Task Statement: Given a multi-view set $\:{\left\{{X}^{v}\right\}}_{v=1}^{M}$, which has $\:N$ samples across $\:M$ views, where $\:{X}^{v}=\left\{{X}_{1}^{v};{X}_{2}^{v}; \ldots ;{X}_{N}^{v}\right\}\in\:{R}^{N\times\:{D}_{v}}$, and $\:{D}^{v}$ represents the feature dimension of the $\:v-th$ view sample. Multi-view clustering aims to partition $\:N$ samples into $\:K$ clusters, and to improve clarity and simplicity, the primary notations used in this paper are listed in Table 1.

Table 1 Detailed information of notations.

Full size table

To solve the aforementioned MVC issues, we propose a new Deep-MVC network ( details are shown in Fig. 3).

Specifically, the network mainly includes the following modules: a global feature fusion module for obtaining cross-view consistency information; an adaptive weighted module for assigning weights to different views by maximizing the consistency information of view-specific features and global features (with loss $\:{L}_{aw}$). and a dynamic cluster diffusion module to enhance inter-cluster separation by maximizing the distance between clusters (with loss $\:{L}_{dc}$).

In this section, we will focus on three modules and their optimization methods, and finally present a time complexity analysis of our methods.

Autoencoder and global feature fusion module

In MVC, it is crucial to extract discriminative features from different features of the original multi-views. Since autoencoders perform excellent in processing nonlinear features and high-dimensional data, we utilize several view-specific autoencoders to extract the deep features of each view, while the corresponding auto-decoders are utilized to preserve other information of the original data of different views. Specifically, let $\:{f}^{v}$and $\:{g}^{v}$represent the autoencoder and auto-decoder of the $\:v-th$ view, respectively, then the latent features of the $\:v-th$ view extracted by the autoencoder can be expressed as:

$$\:{z}_{i}^{v}={f}^{v}({x}_{i}^{v},{\theta\:}^{v})$$

(1)

where $\:{z}_{i}^{v}\in\:{R}^{d}$ is the latent feature extracted from the $\:i-th$ sample of the $\:v-th$ view through the autoencoder, and $\:{\theta\:}^{v}$ is a parameter of the autoencoder. The decoding process of the $\:v-th$ view can be described as follows.

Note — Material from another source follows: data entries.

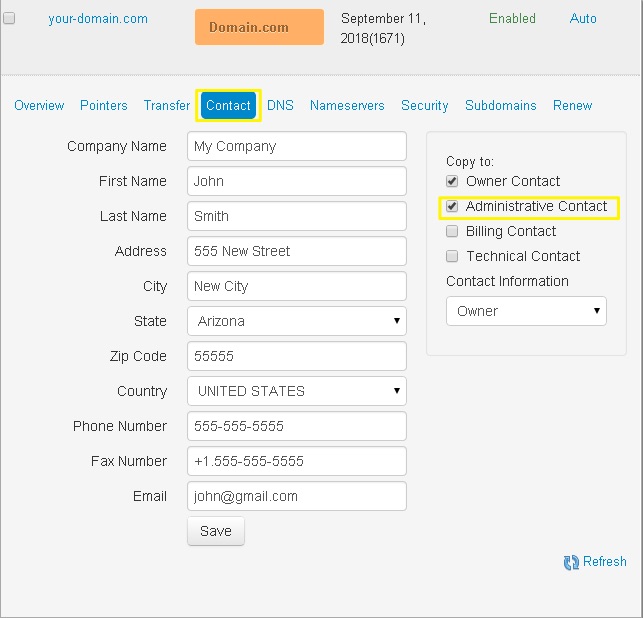This screenshot has width=643, height=618.
Task: Switch to the DNS tab
Action: coord(280,105)
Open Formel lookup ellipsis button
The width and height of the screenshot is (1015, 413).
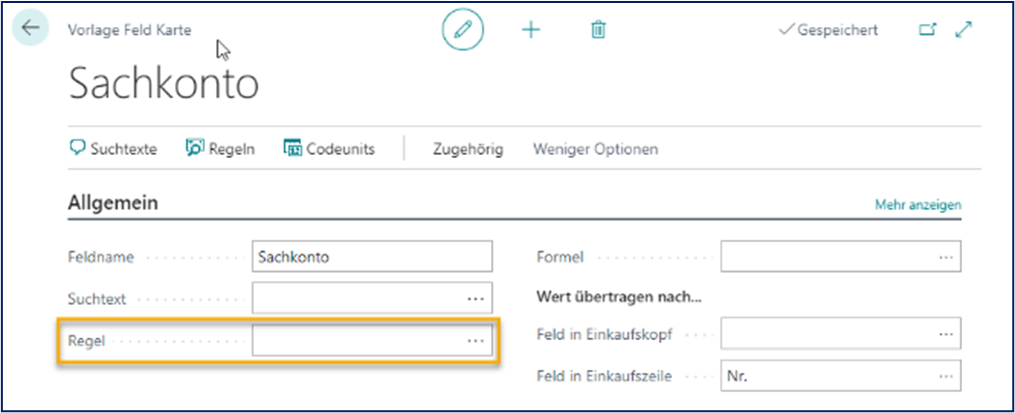[x=945, y=257]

$$\:\stackrel{\wedge\:}{{x}_{i}^{v}}={g}^{v}({z}_{i}^{v},{\phi\:}^{v})={g}^{v}\left({f}^{v}\right({x}_{i}^{v},{\theta\:}^{v}),{\phi\:}^{v})$$

(2)

where $\:\stackrel{\wedge\:}{{x}_{i}^{v}}$ is the feature of the $\:i-th$ sample in the $\:v-th$ view reconstructed by the auto-decoder, and $\:{\phi\:}^{v}$ is a parameter in the auto-decoder. Similar to the traditional autoencoder, the reconstruction loss is also introduced for multi-view, which allows the autoencoder for all views to capture latent features and reduce the loss of information across views simultaneously. The reconstruction loss of the multi-view autoencoder can be described by the following equation:

$$\:{L}_{rec}={\sum\:}_{v=1}^{V}{\sum\:}_{i=1}^{N}{\left\| {x}_{i}^{v}-\hat x_i^v\right\|}_{2}^{2}$$

(3)

Consistency and complementary across views is highly important in the MVC process. Raw data from different views have complementary latent features extracted by view-specific autoencoders. To capture the consistency across views and obtain better clustering results, two popular approaches are concatenation and fusion¹². Among them, concatenation is to connect features from different views into a global feature¹¹, however, this approach often requires a MLP layer to downscale the global feature in subsequent work, which increases the computational complexity. Therefore, in this paper, we choose the fusion approach to obtain the global consensus information, and its expression can be represented by the following equation:

$$\:Z={\sum\:}_{v=1}^{V}{w}_{v}{z}_{i}^{v}$$

(4)

where$\:\:Z$ is a global feature that contains consistent information across views, and $\:{w}_{v}$ is the weights of different views, which is a parameter that can be learned. In order to solve the representation degeneration problem in view alignment, the adaptive weighted module in the follow-up work will assign weights to views based on different view qualities, as detailed in the second part of this section.

Adaptive weighted module

In the previous section, we obtained the global feature $\:Z$ of multi-view by fusion as shown in Eq. (4), and in order to preserve the consistency between the global feature $\:Z$ and the view-specific feature $\:\{{z}^{v}{\}}_{v=1}^{M}$, we let the feature dimensions of $\:Z$ be the same as the feature dimensions of $\:\{{z}^{v}{\}}_{v=1}^{M}$. As mentioned before, indirectly obtaining consistent semantic information for multiple views by employing view feature alignment may cause a representation degradation problem, therefore, we employ multi-view contrastive learning (MCL) to obtain the consensus information of global feature $\:Z$ and view-specific feature $\:\{{z}^{v}{\}}_{v=1}^{M}$, which generates a contrastive loss can be described as:

$$\:{L}_{aw}={\sum\:}_{i=1}^{M}{L}_{aw}^{v}({z}^{v},Z)$$

(5)

The learnable global feature space $\:Z$ contains consistent information for each view, and the specific latent representations of the same sample in different views are similar, based on this, the representations of the same sample in global features and the specific representations in different views should be mapped closer. Therefore, we let $\:\{{z}_{j}^{v},{Z}_{i}{\}}_{j\ne\:i}^{v=1, \ldots ,M}$ as $\:M$ positive feature pairs and the rest $\:\{{z}_{j}^{v},{Z}_{i}{\}}_{i\ne\:j}^{v=1, \ldots ,M}$ as $\:M(N-1)$ negative feature pairs, meanwhile we use cosine similarity to measure the similarity between different feature pairs:.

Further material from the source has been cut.